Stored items
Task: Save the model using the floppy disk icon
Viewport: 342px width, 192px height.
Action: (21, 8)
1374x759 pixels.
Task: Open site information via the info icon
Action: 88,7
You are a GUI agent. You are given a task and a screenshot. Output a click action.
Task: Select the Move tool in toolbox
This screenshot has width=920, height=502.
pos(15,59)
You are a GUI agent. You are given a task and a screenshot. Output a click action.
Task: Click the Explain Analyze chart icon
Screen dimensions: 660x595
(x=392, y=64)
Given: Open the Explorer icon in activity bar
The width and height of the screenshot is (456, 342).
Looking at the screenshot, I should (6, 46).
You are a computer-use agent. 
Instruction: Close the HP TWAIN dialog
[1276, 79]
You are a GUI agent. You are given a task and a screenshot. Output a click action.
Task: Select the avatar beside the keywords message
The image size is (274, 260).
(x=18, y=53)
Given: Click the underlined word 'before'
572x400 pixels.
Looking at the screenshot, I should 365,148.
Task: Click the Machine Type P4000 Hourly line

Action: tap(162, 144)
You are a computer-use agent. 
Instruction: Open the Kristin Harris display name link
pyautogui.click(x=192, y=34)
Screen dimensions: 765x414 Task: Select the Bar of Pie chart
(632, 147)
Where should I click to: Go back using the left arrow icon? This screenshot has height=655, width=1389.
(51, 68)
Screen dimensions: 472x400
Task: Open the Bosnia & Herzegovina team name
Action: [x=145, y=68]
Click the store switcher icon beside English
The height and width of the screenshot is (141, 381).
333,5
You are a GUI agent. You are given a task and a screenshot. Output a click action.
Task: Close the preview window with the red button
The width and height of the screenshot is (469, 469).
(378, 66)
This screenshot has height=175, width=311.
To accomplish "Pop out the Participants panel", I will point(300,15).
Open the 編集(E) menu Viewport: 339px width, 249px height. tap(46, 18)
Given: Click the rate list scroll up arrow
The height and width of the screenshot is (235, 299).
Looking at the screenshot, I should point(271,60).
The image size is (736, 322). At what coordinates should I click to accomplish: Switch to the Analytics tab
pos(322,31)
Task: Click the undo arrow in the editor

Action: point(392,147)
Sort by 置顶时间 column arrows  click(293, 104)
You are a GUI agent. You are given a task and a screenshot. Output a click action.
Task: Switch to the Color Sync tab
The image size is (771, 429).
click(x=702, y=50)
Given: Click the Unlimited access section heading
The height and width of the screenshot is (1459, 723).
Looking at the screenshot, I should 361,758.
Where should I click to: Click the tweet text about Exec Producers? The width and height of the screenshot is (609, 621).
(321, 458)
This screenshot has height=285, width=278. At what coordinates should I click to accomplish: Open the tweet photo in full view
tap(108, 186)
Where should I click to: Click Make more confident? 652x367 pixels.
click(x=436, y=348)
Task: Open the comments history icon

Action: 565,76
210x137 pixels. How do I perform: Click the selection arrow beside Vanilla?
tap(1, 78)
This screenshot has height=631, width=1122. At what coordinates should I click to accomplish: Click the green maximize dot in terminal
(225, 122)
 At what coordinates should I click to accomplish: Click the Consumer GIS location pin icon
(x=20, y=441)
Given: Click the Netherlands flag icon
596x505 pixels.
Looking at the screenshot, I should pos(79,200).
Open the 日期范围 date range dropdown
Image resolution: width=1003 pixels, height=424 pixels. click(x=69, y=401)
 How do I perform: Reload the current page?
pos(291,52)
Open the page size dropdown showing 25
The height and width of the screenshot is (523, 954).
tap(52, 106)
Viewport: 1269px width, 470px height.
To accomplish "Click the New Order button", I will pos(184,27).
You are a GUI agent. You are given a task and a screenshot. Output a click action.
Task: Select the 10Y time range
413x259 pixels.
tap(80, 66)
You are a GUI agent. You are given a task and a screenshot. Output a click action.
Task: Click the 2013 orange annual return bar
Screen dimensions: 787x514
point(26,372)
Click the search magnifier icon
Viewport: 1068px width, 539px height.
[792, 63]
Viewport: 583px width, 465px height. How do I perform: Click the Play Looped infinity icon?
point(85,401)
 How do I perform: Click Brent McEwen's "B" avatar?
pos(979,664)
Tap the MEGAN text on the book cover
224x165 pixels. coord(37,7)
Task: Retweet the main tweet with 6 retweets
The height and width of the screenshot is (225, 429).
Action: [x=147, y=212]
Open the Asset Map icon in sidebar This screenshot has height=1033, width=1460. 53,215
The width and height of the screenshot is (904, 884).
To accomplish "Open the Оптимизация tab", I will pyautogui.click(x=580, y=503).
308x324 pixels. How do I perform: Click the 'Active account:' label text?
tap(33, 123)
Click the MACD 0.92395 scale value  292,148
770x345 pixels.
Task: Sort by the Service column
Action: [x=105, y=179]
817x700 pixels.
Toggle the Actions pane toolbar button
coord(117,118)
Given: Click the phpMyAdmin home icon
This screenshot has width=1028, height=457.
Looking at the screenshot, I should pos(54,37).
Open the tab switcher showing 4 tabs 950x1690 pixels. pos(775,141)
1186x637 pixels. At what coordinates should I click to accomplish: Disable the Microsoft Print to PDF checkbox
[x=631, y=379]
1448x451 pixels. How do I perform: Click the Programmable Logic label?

--- PROBLEM TO SOLVE ---
The required answer is the run of lines above, starting at the line with "Instruction: Open the" and ending at the line with "Task: Close the", reproduced exactly with both ends.

--- TASK RESPONSE ---
Instruction: Open the Kristin Harris display name link
pyautogui.click(x=192, y=34)
Screen dimensions: 765x414 Task: Select the Bar of Pie chart
(632, 147)
Where should I click to: Go back using the left arrow icon? This screenshot has height=655, width=1389.
(51, 68)
Screen dimensions: 472x400
Task: Open the Bosnia & Herzegovina team name
Action: [x=145, y=68]
Click the store switcher icon beside English
The height and width of the screenshot is (141, 381).
333,5
You are a GUI agent. You are given a task and a screenshot. Output a click action.
Task: Close the preview window with the red button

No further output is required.